Collected data:
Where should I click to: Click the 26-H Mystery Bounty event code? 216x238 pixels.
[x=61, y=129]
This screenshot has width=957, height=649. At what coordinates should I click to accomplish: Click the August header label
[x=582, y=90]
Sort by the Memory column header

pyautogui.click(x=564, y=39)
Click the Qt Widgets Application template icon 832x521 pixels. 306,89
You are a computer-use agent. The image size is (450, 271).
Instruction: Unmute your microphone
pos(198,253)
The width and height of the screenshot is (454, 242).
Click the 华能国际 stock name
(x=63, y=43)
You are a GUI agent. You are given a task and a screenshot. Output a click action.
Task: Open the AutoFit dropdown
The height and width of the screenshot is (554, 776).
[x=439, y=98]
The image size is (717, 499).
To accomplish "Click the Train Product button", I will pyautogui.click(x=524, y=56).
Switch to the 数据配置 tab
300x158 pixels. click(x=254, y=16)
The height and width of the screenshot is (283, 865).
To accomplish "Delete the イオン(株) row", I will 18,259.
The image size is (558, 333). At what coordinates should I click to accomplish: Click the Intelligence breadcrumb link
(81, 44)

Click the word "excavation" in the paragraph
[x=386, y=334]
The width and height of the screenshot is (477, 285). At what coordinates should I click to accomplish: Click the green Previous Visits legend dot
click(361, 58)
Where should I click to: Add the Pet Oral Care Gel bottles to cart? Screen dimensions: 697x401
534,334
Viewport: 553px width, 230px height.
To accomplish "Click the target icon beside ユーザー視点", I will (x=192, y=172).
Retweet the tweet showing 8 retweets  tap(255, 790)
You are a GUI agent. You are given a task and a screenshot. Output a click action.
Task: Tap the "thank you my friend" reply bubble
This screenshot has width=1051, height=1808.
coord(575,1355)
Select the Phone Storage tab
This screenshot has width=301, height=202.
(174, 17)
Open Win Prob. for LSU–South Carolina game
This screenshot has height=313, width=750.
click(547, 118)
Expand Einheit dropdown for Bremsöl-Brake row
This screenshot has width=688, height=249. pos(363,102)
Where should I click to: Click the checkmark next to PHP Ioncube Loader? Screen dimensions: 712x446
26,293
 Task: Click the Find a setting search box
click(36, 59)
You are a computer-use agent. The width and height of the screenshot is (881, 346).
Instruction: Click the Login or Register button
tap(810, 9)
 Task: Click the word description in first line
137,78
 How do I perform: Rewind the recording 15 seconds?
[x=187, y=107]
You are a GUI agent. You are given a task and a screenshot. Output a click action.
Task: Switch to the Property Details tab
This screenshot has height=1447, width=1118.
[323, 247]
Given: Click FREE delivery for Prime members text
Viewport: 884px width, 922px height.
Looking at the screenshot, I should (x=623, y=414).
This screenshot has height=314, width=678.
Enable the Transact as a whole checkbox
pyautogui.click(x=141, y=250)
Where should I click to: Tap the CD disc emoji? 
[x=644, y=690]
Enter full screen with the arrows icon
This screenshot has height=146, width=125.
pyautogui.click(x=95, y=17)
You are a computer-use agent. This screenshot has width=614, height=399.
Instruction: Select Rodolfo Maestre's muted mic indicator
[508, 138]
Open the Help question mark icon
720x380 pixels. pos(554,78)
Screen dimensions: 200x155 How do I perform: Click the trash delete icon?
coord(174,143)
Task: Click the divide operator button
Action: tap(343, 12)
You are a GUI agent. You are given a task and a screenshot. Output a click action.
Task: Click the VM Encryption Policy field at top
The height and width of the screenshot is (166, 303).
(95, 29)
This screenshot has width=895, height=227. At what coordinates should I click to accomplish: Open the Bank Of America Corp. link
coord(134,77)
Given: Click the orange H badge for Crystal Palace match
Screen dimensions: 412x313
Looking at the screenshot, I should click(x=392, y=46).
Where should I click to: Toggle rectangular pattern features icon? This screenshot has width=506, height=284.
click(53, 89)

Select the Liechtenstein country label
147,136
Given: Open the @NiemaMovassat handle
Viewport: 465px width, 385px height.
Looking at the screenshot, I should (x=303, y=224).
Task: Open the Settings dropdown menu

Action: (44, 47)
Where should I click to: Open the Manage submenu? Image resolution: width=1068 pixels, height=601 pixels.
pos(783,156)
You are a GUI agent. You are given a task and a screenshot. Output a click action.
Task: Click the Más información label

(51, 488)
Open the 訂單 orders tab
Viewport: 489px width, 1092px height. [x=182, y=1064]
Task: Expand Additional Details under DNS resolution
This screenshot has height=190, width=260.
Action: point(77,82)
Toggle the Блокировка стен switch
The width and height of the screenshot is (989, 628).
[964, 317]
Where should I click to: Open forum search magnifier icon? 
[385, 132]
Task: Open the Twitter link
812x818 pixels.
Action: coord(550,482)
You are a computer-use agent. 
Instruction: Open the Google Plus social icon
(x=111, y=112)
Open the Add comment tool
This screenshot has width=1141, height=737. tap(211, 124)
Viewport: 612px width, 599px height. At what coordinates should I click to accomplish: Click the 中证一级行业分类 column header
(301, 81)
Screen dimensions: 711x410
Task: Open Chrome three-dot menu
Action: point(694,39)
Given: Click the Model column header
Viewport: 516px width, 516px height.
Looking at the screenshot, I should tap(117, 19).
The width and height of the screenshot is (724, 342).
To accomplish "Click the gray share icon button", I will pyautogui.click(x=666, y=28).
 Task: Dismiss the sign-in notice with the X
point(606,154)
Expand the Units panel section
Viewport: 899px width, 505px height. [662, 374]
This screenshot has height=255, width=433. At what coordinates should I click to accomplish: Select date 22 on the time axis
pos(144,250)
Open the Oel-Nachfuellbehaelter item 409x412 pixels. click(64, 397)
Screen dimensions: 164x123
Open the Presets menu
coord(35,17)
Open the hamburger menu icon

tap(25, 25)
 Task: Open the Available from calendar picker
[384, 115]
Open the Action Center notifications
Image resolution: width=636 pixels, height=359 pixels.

PROBLEM REQUIREMENTS: All of the data shown above must be copied exactly.

EXERCISE OUTPUT:
Where should I click to: Click the 26-H Mystery Bounty event code? 216x238 pixels.
[x=61, y=129]
This screenshot has width=957, height=649. At what coordinates should I click to accomplish: Click the August header label
[x=582, y=90]
Sort by the Memory column header

pyautogui.click(x=564, y=39)
Click the Qt Widgets Application template icon 832x521 pixels. 306,89
You are a computer-use agent. The image size is (450, 271).
Instruction: Unmute your microphone
pos(198,253)
The width and height of the screenshot is (454, 242).
Click the 华能国际 stock name
(x=63, y=43)
You are a GUI agent. You are given a task and a screenshot. Output a click action.
Task: Open the AutoFit dropdown
The height and width of the screenshot is (554, 776).
[x=439, y=98]
The image size is (717, 499).
To accomplish "Click the Train Product button", I will pyautogui.click(x=524, y=56).
Switch to the 数据配置 tab
300x158 pixels. click(x=254, y=16)
The height and width of the screenshot is (283, 865).
To accomplish "Delete the イオン(株) row", I will 18,259.
The image size is (558, 333). At what coordinates should I click to accomplish: Click the Intelligence breadcrumb link
(81, 44)

Click the word "excavation" in the paragraph
[x=386, y=334]
The width and height of the screenshot is (477, 285). At what coordinates should I click to accomplish: Click the green Previous Visits legend dot
click(361, 58)
Where should I click to: Add the Pet Oral Care Gel bottles to cart? Screen dimensions: 697x401
534,334
Viewport: 553px width, 230px height.
To accomplish "Click the target icon beside ユーザー視点", I will (x=192, y=172).
Retweet the tweet showing 8 retweets  tap(255, 790)
You are a GUI agent. You are given a task and a screenshot. Output a click action.
Task: Tap the "thank you my friend" reply bubble
This screenshot has width=1051, height=1808.
coord(575,1355)
Select the Phone Storage tab
This screenshot has width=301, height=202.
(174, 17)
Open Win Prob. for LSU–South Carolina game
This screenshot has height=313, width=750.
click(547, 118)
Expand Einheit dropdown for Bremsöl-Brake row
This screenshot has width=688, height=249. pos(363,102)
Where should I click to: Click the checkmark next to PHP Ioncube Loader? Screen dimensions: 712x446
26,293
 Task: Click the Find a setting search box
click(36, 59)
You are a computer-use agent. The width and height of the screenshot is (881, 346).
Instruction: Click the Login or Register button
tap(810, 9)
 Task: Click the word description in first line
137,78
 How do I perform: Rewind the recording 15 seconds?
[x=187, y=107]
You are a GUI agent. You are given a task and a screenshot. Output a click action.
Task: Switch to the Property Details tab
This screenshot has height=1447, width=1118.
[323, 247]
Given: Click FREE delivery for Prime members text
Viewport: 884px width, 922px height.
Looking at the screenshot, I should (x=623, y=414).
This screenshot has height=314, width=678.
Enable the Transact as a whole checkbox
pyautogui.click(x=141, y=250)
Where should I click to: Tap the CD disc emoji? 
[x=644, y=690]
Enter full screen with the arrows icon
This screenshot has height=146, width=125.
pyautogui.click(x=95, y=17)
You are a computer-use agent. This screenshot has width=614, height=399.
Instruction: Select Rodolfo Maestre's muted mic indicator
[508, 138]
Open the Help question mark icon
720x380 pixels. pos(554,78)
Screen dimensions: 200x155 How do I perform: Click the trash delete icon?
coord(174,143)
Task: Click the divide operator button
Action: tap(343, 12)
You are a GUI agent. You are given a task and a screenshot. Output a click action.
Task: Click the VM Encryption Policy field at top
The height and width of the screenshot is (166, 303).
(95, 29)
This screenshot has width=895, height=227. At what coordinates should I click to accomplish: Open the Bank Of America Corp. link
coord(134,77)
Given: Click the orange H badge for Crystal Palace match
Screen dimensions: 412x313
Looking at the screenshot, I should click(x=392, y=46).
Where should I click to: Toggle rectangular pattern features icon? This screenshot has width=506, height=284.
click(53, 89)

Select the Liechtenstein country label
147,136
Given: Open the @NiemaMovassat handle
Viewport: 465px width, 385px height.
Looking at the screenshot, I should (x=303, y=224).
Task: Open the Settings dropdown menu

Action: (44, 47)
Where should I click to: Open the Manage submenu? Image resolution: width=1068 pixels, height=601 pixels.
pos(783,156)
You are a GUI agent. You are given a task and a screenshot. Output a click action.
Task: Click the Más información label

(51, 488)
Open the 訂單 orders tab
Viewport: 489px width, 1092px height. [x=182, y=1064]
Task: Expand Additional Details under DNS resolution
This screenshot has height=190, width=260.
Action: point(77,82)
Toggle the Блокировка стен switch
The width and height of the screenshot is (989, 628).
[964, 317]
Where should I click to: Open forum search magnifier icon? 
[385, 132]
Task: Open the Twitter link
812x818 pixels.
Action: coord(550,482)
You are a computer-use agent. 
Instruction: Open the Google Plus social icon
(x=111, y=112)
Open the Add comment tool
This screenshot has width=1141, height=737. tap(211, 124)
Viewport: 612px width, 599px height. At what coordinates should I click to accomplish: Click the 中证一级行业分类 column header
(301, 81)
Screen dimensions: 711x410
Task: Open Chrome three-dot menu
Action: point(694,39)
Given: Click the Model column header
Viewport: 516px width, 516px height.
Looking at the screenshot, I should tap(117, 19).
The width and height of the screenshot is (724, 342).
To accomplish "Click the gray share icon button", I will pyautogui.click(x=666, y=28).
 Task: Dismiss the sign-in notice with the X
point(606,154)
Expand the Units panel section
Viewport: 899px width, 505px height. [662, 374]
This screenshot has height=255, width=433. At what coordinates should I click to accomplish: Select date 22 on the time axis
pos(144,250)
Open the Oel-Nachfuellbehaelter item 409x412 pixels. click(64, 397)
Screen dimensions: 164x123
Open the Presets menu
coord(35,17)
Open the hamburger menu icon

tap(25, 25)
 Task: Open the Available from calendar picker
[384, 115]
Open the Action Center notifications
Image resolution: width=636 pixels, height=359 pixels.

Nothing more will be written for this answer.